Most agent handoff summaries blend all three into a single paragraph that reads as if the work has been evaluated, judged, and authorized. The receiving agent has no way to tell which parts are reporting facts, which are expressing opinions, and which are granting permissions. A useful handoff keeps these layers visible so the downstream agent knows whether it is inheriting a measurement, an assessment, or a directive.
This does not require a rigid schema. It requires the summary to be honest about what it knows and what it is guessing. Two sentences at the bottom of a natural-language handoff ("These claims are verified against test output; this assessment of readiness is my judgment, not a stakeholder approval") would prevent most confidence laundering chains before they start.
The flexibility objection
The strongest counterargument is genuinely compelling: the reason LLMs work as agents is precisely that they can handle messy, informal, natural-language context. Forcing structured handoff packets strips out the flexibility that makes agents better than traditional software in the first place.

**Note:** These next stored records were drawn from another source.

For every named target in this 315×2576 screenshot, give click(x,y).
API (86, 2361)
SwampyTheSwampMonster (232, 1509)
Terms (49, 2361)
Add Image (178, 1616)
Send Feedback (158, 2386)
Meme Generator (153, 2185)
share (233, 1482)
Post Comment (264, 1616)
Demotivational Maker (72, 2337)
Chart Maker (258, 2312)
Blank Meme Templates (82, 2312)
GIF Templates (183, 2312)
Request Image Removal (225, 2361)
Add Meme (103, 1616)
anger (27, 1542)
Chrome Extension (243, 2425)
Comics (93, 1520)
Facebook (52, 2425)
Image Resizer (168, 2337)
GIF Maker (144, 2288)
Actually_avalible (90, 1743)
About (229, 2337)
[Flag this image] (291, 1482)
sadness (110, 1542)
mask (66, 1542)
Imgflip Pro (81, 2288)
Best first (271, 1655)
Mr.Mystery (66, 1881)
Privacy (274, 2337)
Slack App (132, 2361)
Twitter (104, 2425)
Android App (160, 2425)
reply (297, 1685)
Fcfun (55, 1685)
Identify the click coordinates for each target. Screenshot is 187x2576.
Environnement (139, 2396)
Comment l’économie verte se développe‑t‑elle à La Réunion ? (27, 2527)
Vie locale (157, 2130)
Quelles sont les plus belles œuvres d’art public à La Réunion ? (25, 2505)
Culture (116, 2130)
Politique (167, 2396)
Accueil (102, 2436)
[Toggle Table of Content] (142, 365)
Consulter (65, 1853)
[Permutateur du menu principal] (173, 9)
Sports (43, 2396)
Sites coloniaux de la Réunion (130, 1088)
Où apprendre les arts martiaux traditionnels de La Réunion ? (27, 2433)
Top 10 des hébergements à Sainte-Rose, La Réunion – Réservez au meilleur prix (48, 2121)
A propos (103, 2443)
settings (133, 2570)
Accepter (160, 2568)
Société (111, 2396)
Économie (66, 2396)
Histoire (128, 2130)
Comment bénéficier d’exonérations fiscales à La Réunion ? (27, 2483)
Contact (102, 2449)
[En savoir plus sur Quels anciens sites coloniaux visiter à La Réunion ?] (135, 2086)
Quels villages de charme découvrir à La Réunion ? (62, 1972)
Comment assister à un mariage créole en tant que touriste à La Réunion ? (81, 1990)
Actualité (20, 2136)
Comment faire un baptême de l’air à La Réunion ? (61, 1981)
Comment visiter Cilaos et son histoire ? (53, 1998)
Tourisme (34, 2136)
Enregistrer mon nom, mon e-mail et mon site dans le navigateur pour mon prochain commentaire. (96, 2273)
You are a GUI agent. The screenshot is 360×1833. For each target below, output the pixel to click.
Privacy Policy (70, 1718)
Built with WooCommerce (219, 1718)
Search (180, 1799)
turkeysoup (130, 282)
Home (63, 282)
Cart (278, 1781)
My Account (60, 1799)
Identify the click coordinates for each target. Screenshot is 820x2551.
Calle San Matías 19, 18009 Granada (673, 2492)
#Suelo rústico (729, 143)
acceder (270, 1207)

This is a real tension, and the answer is not to replace natural language with JSON schemas. What matters is consequence. If the downstream agent is drafting a document or brainstorming options, a loose summary is fine. If it can spend money, contact customers, deploy code, publish claims, or change records, the system needs more than a story. It needs the summary to carry provenance: which claims are grounded in evidence, which are inferences, what questions remain open, who owns the next action, and what approval governs it.
The right handoff is a receipt, not a constitution. Small enough to use, explicit enough to audit.
Making failure reconstructable
Human organizations solved this problem with boring infrastructure: tickets, chart notes, warehouse receiving slips, signoff sheets, commit messages. When something goes wrong in a hospital, someone can trace the chart. When a shipment is lost, someone can trace the receiving log. The record does not prevent every error, but it makes errors reconstructable, which means they can be understood, attributed, and corrected.
Agent systems today mostly lack this layer. When a multi-agent workflow produces a bad outcome, the forensic question is: which agent made the call, based on what information, under whose authority? If the answer requires reading thousands of tokens of unstructured transcript and guessing where the confidence upgrade happened, the system cannot learn from its failures. It can only be restarted and hoped to do better.
The receipt is the primitive that makes coordination accountable. It records what moved, when, from whom to whom, based on what evidence, under what authority. Agents need the same boring machinery that human organizations have been building for centuries, because when work moves between people, or between agents, someone has to be able to reconstruct why.
The transcript still matters. When something breaks, someone will need the full messy record — the hedging, the abandoned ideas, the moment a question became an assumption.
But the next agent in the chain does not need the full record. It needs to know what is true right now, how confident that claim is, and who is responsible for what happens next. A shared story can make every agent feel informed. Only shared state can make the next action accountable.